# AVAILABLE DATA:
-- Opening Marker --

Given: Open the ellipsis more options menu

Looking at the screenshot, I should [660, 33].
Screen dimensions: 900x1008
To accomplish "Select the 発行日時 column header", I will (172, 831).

-- Closing Marker --
-- Opening Marker --

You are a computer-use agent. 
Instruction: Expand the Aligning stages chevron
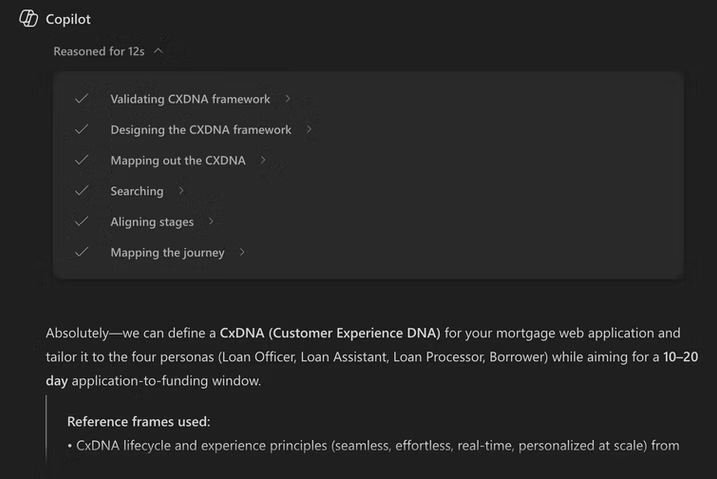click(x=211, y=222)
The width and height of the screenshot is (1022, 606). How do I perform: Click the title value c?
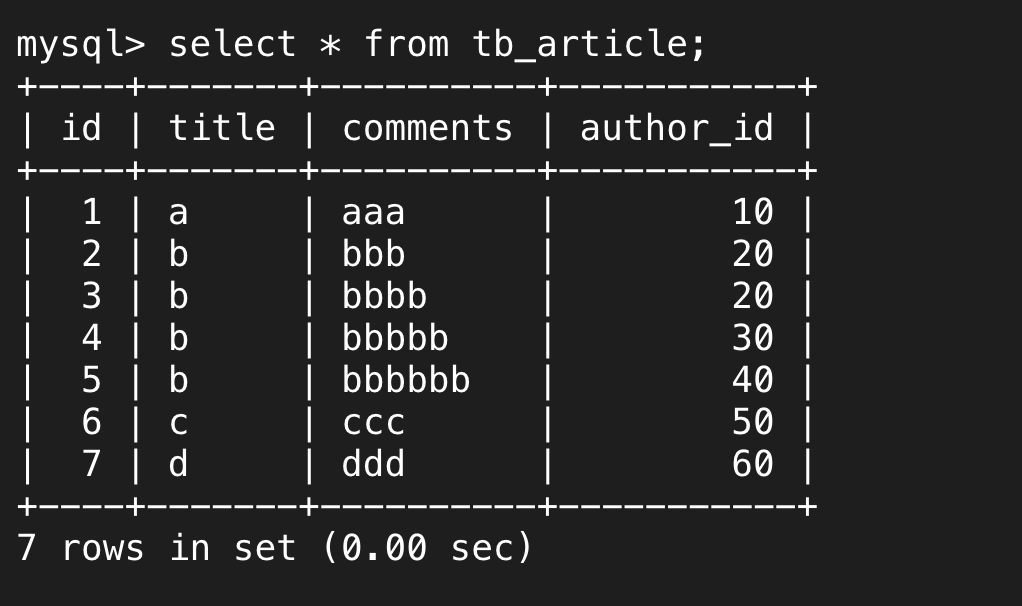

-- Closing Marker --
-- Opening Marker --

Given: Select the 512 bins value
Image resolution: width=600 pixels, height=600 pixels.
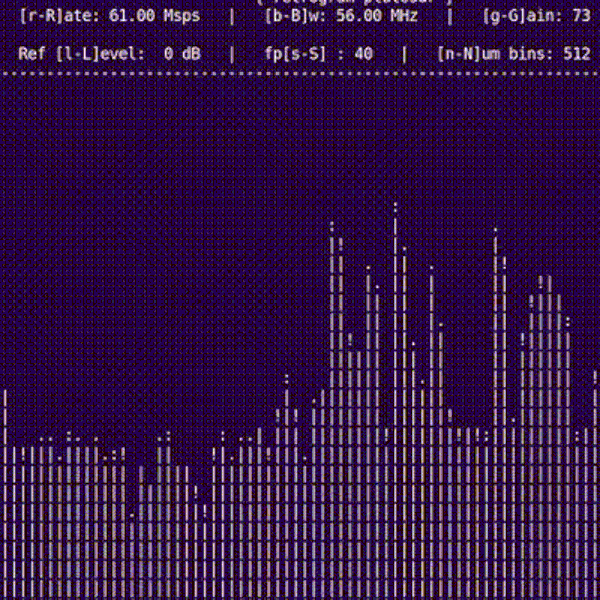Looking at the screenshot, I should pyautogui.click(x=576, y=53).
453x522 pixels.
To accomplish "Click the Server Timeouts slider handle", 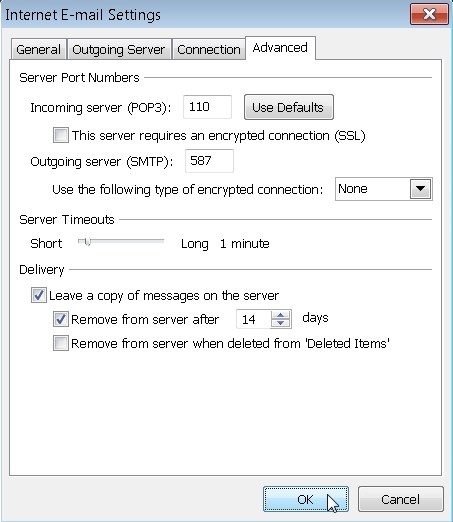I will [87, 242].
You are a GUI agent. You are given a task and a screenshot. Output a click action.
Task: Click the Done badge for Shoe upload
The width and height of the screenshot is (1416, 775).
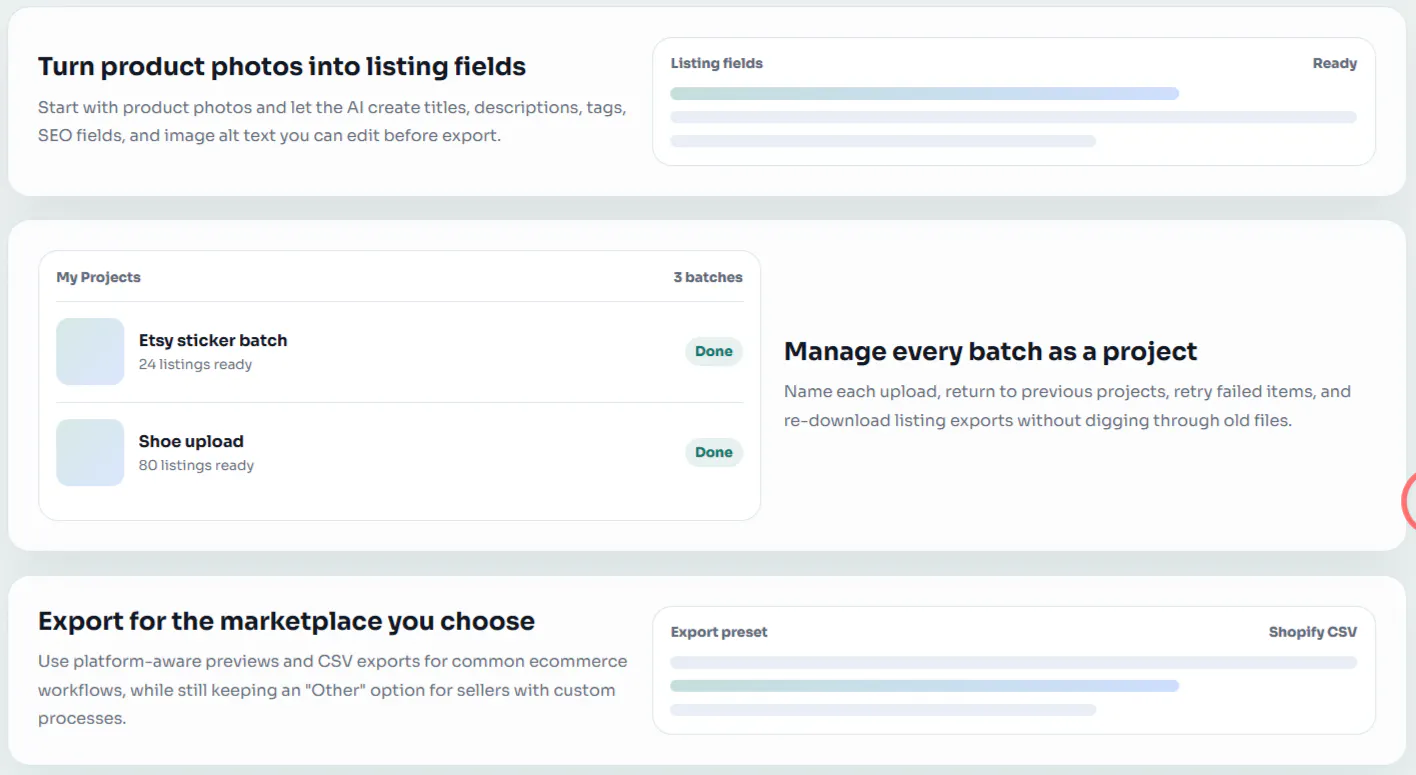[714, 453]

-- Closing Marker --

# PROBLEM REQUIREMENTS:
State how many lines in the entries hold "value", please, with no other words.

# SOLVED EXERCISE:
2